Wind farm in Indiana

The Benton County Wind Farm (also called Goodland I) consists of 87 model sl/sle Gen4 GE 1.5 MW wind turbines near Earl Park, Indiana in northern Benton County, Indiana. The farm's nameplate capacity is 130.5 MW. The farm was developed by Orion Energy Group, LLC (Oakland, CA) and Vision Energy, LLC (Cincinnati, OH) beginning in 2003. It began commercial operation in April 2008. At the time of its construction, it was Indiana's only commercial-scale wind farm. Duke Energy purchases electricity from the wind farm and sells it to customers through its GoGreen program.

In August 2006, Duke Energy Indiana finalized its agreement to buy the output of 54 of the wind farm's 87 wind turbines for 20 years. This was the first significant long-term wind power purchase agreement in Indiana.
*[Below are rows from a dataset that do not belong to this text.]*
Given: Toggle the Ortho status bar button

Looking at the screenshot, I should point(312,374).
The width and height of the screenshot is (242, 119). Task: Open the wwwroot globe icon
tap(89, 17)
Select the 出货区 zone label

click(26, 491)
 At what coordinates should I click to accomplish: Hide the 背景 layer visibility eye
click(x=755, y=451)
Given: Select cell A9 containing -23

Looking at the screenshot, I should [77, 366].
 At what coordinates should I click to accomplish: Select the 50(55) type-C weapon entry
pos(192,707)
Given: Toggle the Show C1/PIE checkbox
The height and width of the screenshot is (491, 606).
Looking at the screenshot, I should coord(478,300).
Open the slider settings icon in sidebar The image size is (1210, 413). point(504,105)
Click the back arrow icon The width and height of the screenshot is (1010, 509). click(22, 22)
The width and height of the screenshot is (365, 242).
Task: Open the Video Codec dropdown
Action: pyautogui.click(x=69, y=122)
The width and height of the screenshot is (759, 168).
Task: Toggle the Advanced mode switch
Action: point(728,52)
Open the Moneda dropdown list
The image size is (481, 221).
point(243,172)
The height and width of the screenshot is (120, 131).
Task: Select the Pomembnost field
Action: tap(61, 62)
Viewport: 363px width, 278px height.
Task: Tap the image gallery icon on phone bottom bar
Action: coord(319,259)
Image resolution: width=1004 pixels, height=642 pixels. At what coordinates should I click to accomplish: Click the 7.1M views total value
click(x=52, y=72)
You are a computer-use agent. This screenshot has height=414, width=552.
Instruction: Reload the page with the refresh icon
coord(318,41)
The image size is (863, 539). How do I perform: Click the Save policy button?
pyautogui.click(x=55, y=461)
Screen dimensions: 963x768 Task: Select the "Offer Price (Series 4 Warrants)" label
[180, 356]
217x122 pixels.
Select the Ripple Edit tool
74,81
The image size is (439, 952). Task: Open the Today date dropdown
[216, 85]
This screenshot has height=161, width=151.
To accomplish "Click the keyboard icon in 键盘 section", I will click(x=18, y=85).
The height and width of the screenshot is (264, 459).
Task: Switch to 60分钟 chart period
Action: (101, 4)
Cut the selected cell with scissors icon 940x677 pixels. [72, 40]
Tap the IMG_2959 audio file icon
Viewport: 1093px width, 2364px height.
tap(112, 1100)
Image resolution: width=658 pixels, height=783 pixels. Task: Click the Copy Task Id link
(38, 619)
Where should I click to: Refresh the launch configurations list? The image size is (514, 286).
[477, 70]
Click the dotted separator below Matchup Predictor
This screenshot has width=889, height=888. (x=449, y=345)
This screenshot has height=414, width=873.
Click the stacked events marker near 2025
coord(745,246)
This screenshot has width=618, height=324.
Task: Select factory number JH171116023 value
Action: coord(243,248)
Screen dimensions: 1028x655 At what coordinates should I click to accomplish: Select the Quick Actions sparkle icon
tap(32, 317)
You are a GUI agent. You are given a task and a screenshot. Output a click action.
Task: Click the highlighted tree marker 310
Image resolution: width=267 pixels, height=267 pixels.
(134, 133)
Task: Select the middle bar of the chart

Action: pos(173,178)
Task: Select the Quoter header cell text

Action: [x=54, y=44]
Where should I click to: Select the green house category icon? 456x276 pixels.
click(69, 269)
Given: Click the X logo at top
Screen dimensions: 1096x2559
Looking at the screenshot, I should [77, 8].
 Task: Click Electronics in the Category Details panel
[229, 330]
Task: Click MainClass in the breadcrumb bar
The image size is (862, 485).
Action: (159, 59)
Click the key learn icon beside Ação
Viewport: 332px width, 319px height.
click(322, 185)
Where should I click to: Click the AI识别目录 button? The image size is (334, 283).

The remaining 33 wind turbines in the wind farm sell their electricity to Duke and Vectren.

The owner of the project is Benton County Wind Farm LLC, which is owned by subsidiaries of Orion Energy Group LLC and other investors. The project is managed by Orion Energy Group LLC.

In early 2009, the nearby Fowler Ridge Wind Farm was Indiana's second wind farm to open, and became Indiana's largest wind farm.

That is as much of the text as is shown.